====== Task inputs ======
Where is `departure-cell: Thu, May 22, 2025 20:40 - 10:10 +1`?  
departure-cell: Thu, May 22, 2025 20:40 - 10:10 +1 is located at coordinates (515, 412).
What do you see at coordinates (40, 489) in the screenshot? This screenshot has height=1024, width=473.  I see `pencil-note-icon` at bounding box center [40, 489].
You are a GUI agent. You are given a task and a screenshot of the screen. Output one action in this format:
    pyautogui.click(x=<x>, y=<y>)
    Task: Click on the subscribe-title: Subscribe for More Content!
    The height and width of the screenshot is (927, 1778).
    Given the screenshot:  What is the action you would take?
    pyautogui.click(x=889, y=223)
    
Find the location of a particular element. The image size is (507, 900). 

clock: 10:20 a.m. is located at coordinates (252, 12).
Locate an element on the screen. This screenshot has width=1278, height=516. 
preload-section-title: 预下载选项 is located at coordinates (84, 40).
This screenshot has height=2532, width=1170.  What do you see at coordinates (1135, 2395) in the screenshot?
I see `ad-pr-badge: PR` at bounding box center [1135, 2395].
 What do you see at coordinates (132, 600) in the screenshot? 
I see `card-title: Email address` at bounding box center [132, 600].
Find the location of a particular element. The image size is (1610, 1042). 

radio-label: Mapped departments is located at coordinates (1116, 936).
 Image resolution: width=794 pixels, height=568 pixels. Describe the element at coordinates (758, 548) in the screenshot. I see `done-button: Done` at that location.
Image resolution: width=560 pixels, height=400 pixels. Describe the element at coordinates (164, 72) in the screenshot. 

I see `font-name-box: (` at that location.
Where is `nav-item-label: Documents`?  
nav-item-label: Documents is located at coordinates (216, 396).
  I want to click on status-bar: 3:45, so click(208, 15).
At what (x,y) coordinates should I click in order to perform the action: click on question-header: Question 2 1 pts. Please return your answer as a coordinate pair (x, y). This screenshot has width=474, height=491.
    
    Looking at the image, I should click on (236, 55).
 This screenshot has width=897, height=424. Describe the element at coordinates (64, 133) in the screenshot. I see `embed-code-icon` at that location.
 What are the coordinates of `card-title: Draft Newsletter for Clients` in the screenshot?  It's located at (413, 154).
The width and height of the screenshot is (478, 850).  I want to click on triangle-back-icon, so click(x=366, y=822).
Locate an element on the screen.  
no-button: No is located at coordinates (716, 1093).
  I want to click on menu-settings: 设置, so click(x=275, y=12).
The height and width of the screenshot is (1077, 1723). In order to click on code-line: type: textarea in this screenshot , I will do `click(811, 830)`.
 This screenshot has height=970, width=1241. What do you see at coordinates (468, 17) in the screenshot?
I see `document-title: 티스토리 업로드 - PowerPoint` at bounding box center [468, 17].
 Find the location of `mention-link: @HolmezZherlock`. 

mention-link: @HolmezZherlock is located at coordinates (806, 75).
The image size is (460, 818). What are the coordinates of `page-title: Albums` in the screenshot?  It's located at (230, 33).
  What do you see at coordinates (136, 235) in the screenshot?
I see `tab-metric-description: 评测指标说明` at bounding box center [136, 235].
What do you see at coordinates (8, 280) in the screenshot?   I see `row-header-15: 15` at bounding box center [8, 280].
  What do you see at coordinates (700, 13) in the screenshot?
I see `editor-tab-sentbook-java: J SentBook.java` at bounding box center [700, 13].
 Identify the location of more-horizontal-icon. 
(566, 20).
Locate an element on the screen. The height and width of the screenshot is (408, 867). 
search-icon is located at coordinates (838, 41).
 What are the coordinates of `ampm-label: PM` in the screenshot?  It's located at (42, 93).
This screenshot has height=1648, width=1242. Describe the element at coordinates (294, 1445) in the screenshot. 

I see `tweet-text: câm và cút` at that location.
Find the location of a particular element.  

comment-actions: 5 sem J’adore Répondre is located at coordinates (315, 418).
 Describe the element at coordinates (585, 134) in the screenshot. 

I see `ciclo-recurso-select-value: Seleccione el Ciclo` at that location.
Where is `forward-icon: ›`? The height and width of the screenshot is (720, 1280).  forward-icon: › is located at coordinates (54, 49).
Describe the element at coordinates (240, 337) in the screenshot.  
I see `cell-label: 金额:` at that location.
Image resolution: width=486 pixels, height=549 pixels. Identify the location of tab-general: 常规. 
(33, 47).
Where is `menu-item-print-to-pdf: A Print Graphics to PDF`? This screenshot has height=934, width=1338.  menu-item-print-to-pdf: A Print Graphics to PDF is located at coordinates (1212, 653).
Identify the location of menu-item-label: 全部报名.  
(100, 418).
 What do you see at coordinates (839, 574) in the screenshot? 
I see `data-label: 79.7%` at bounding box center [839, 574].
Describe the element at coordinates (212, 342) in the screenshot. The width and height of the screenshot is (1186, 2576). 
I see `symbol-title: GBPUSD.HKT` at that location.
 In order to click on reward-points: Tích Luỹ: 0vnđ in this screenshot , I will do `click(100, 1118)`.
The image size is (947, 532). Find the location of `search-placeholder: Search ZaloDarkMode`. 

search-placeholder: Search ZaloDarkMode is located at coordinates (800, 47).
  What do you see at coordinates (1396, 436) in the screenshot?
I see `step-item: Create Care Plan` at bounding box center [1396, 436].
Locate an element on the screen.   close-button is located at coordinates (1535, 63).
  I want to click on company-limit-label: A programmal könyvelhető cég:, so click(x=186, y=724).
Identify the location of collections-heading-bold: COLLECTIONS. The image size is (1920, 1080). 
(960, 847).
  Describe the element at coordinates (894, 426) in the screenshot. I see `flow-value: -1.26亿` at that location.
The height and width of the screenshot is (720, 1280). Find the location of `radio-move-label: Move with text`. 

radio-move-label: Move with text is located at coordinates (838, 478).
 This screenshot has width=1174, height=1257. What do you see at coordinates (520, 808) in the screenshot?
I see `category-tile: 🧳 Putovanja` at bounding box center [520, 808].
======
§ **Prompt**
Reproduce all the records above with every instance of "Find the location of a particular element" swapped for "Locate a particular element" and nothing else changed.

§ **Response to the task**
Where is `departure-cell: Thu, May 22, 2025 20:40 - 10:10 +1`?  
departure-cell: Thu, May 22, 2025 20:40 - 10:10 +1 is located at coordinates (515, 412).
What do you see at coordinates (40, 489) in the screenshot? This screenshot has height=1024, width=473.  I see `pencil-note-icon` at bounding box center [40, 489].
You are a GUI agent. You are given a task and a screenshot of the screen. Output one action in this format:
    pyautogui.click(x=<x>, y=<y>)
    Task: Click on the subscribe-title: Subscribe for More Content!
    The height and width of the screenshot is (927, 1778).
    Given the screenshot:  What is the action you would take?
    pyautogui.click(x=889, y=223)
    
Locate a particular element. The image size is (507, 900). 

clock: 10:20 a.m. is located at coordinates (252, 12).
Locate an element on the screen. This screenshot has width=1278, height=516. 
preload-section-title: 预下载选项 is located at coordinates (84, 40).
This screenshot has height=2532, width=1170.  What do you see at coordinates (1135, 2395) in the screenshot?
I see `ad-pr-badge: PR` at bounding box center [1135, 2395].
 What do you see at coordinates (132, 600) in the screenshot? 
I see `card-title: Email address` at bounding box center [132, 600].
Locate a particular element. The image size is (1610, 1042). 

radio-label: Mapped departments is located at coordinates (1116, 936).
 Image resolution: width=794 pixels, height=568 pixels. Describe the element at coordinates (758, 548) in the screenshot. I see `done-button: Done` at that location.
Image resolution: width=560 pixels, height=400 pixels. Describe the element at coordinates (164, 72) in the screenshot. 

I see `font-name-box: (` at that location.
Where is `nav-item-label: Documents`?  
nav-item-label: Documents is located at coordinates (216, 396).
  I want to click on status-bar: 3:45, so click(208, 15).
At what (x,y) coordinates should I click in order to perform the action: click on question-header: Question 2 1 pts. Please return your answer as a coordinate pair (x, y). This screenshot has width=474, height=491.
    
    Looking at the image, I should click on (236, 55).
 This screenshot has width=897, height=424. Describe the element at coordinates (64, 133) in the screenshot. I see `embed-code-icon` at that location.
 What are the coordinates of `card-title: Draft Newsletter for Clients` in the screenshot?  It's located at (413, 154).
The width and height of the screenshot is (478, 850).  I want to click on triangle-back-icon, so click(x=366, y=822).
Locate an element on the screen.  
no-button: No is located at coordinates (716, 1093).
  I want to click on menu-settings: 设置, so click(x=275, y=12).
The height and width of the screenshot is (1077, 1723). In order to click on code-line: type: textarea in this screenshot , I will do `click(811, 830)`.
 This screenshot has height=970, width=1241. What do you see at coordinates (468, 17) in the screenshot?
I see `document-title: 티스토리 업로드 - PowerPoint` at bounding box center [468, 17].
 Find the location of `mention-link: @HolmezZherlock`. 

mention-link: @HolmezZherlock is located at coordinates (806, 75).
The image size is (460, 818). What are the coordinates of `page-title: Albums` in the screenshot?  It's located at (230, 33).
  What do you see at coordinates (136, 235) in the screenshot?
I see `tab-metric-description: 评测指标说明` at bounding box center [136, 235].
What do you see at coordinates (8, 280) in the screenshot?   I see `row-header-15: 15` at bounding box center [8, 280].
  What do you see at coordinates (700, 13) in the screenshot?
I see `editor-tab-sentbook-java: J SentBook.java` at bounding box center [700, 13].
 Identify the location of more-horizontal-icon. 
(566, 20).
Locate an element on the screen. The height and width of the screenshot is (408, 867). 
search-icon is located at coordinates (838, 41).
 What are the coordinates of `ampm-label: PM` in the screenshot?  It's located at (42, 93).
This screenshot has height=1648, width=1242. Describe the element at coordinates (294, 1445) in the screenshot. 

I see `tweet-text: câm và cút` at that location.
Locate a particular element.  

comment-actions: 5 sem J’adore Répondre is located at coordinates (315, 418).
 Describe the element at coordinates (585, 134) in the screenshot. 

I see `ciclo-recurso-select-value: Seleccione el Ciclo` at that location.
Where is `forward-icon: ›`? The height and width of the screenshot is (720, 1280).  forward-icon: › is located at coordinates (54, 49).
Describe the element at coordinates (240, 337) in the screenshot.  
I see `cell-label: 金额:` at that location.
Image resolution: width=486 pixels, height=549 pixels. Identify the location of tab-general: 常规. 
(33, 47).
Where is `menu-item-print-to-pdf: A Print Graphics to PDF`? This screenshot has height=934, width=1338.  menu-item-print-to-pdf: A Print Graphics to PDF is located at coordinates (1212, 653).
Identify the location of menu-item-label: 全部报名.  
(100, 418).
 What do you see at coordinates (839, 574) in the screenshot? 
I see `data-label: 79.7%` at bounding box center [839, 574].
Describe the element at coordinates (212, 342) in the screenshot. The width and height of the screenshot is (1186, 2576). 
I see `symbol-title: GBPUSD.HKT` at that location.
 In order to click on reward-points: Tích Luỹ: 0vnđ in this screenshot , I will do `click(100, 1118)`.
The image size is (947, 532). Find the location of `search-placeholder: Search ZaloDarkMode`. 

search-placeholder: Search ZaloDarkMode is located at coordinates (800, 47).
  What do you see at coordinates (1396, 436) in the screenshot?
I see `step-item: Create Care Plan` at bounding box center [1396, 436].
Locate an element on the screen.   close-button is located at coordinates (1535, 63).
  I want to click on company-limit-label: A programmal könyvelhető cég:, so click(x=186, y=724).
Identify the location of collections-heading-bold: COLLECTIONS. The image size is (1920, 1080). 
(960, 847).
  Describe the element at coordinates (894, 426) in the screenshot. I see `flow-value: -1.26亿` at that location.
The height and width of the screenshot is (720, 1280). Find the location of `radio-move-label: Move with text`. 

radio-move-label: Move with text is located at coordinates (838, 478).
 This screenshot has width=1174, height=1257. What do you see at coordinates (520, 808) in the screenshot?
I see `category-tile: 🧳 Putovanja` at bounding box center [520, 808].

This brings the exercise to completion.